Developmental dyslexia is a learning disorder in which the essential feature is a deficit in reading skills. According to the International Classification of Diseases (ICD-10), Developmental dyslexia is classified as a Specific Reading Disorder, included in the category of specific developmental disorders of learning disability (World Health Organization, 1992).

Developmental dyslexia (DD) is the most common learning disability and affects reading accuracy and fluency. These deficits are usually related to phonological decoding impairments, which are verified by low scores of adult individuals with dyslexia during phonological awareness tasks (Lyon, 1995, 2003; Coltheart and Jackson, 1998). In general, the core language deficits of dyslexia are related to phonological processing, with these individuals presenting processing similar to normal readers in tasks of semantic and pragmatic skills.

According to Gregorie and Pierart (1997), individuals with dyslexia present slow and painful reading, often making mistakes, such as reversing letters and syllables, auditory confusion, confusion of visually similar letters, and omission and addition of letters, syllables, and sounds. This demonstrates that both the oral language and the written word are connected to the phonological structure of speech, with the hypothesis that targeting in expression units is also represented in print at a phonemic level through the alphabet. Therefore, the written language is developed through foundations of oral language (Fletcher, 2009).

Studies indicate structural and functional abnormalities in developmental dyslexia. Such changes are present in a wide cortical network and are mainly distributed in the left hemisphere and areas generally involved in phonological processing, which include Broca's area and the planum temporale, superior and middle temporal gyri, fusiform gyrus, angular gyrus, and supramarginal gyrus. Furthermore, functional brain imaging studies have demonstrated an involvement of the left posterior cerebral system (i.e., the involvement of the dorsal and ventral connections related to reading). Thus, in normal readers, neural activity related to reading spreads from the posterior to anterior regions of the left hemisphere. However, in people suffering from dyslexia, an observed increase in the activation regions in the front of one, or both, of the hemispheres is interpreted as an attempt to minimize the loss of the function of the posterior areas of the left hemisphere (Pekkola et al., 2006; Spironelli et al., 2008).
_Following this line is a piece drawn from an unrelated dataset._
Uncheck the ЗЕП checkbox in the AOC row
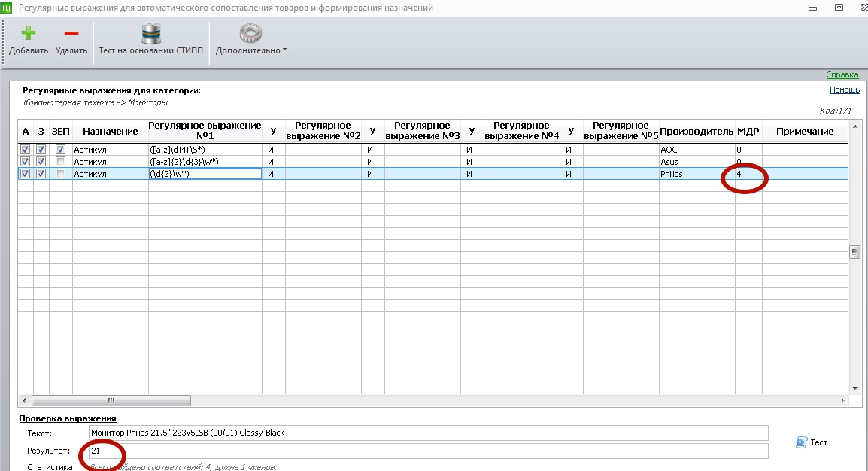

Electroencephalogram (EEG) recording allows for the measurement of brain electrical activity, which supports accurate inferences regarding the temporal and topographic processing of cognitive skills through cognitive event-related potentials (ERPs). Studies of ERPs with child and adult individuals with dyslexia have found that changes in latency and amplitude potential are related to visual processing (Kast et al., 2010; Dujardin et al., 2011), spelling (Taroyan and Nicolson, 2009; Waldie et al., 2012), lexical decision making (Horowitz-Kraus and Breznitz, 2008; Hasko et al., 2013), and cognition (Taroyan and Nicolson, 2009; Shaul, 2011). Such processes are involved in the recognition of words. Relationships between the ERP pattern and behavioral performance in reading have been indicated. In a lexical decision task, adult individuals with dyslexia presented lower amplitudes and higher latencies in P400 and P500, and these measures were inversely correlated with accuracy (Taroyan and Nicolson, 2009).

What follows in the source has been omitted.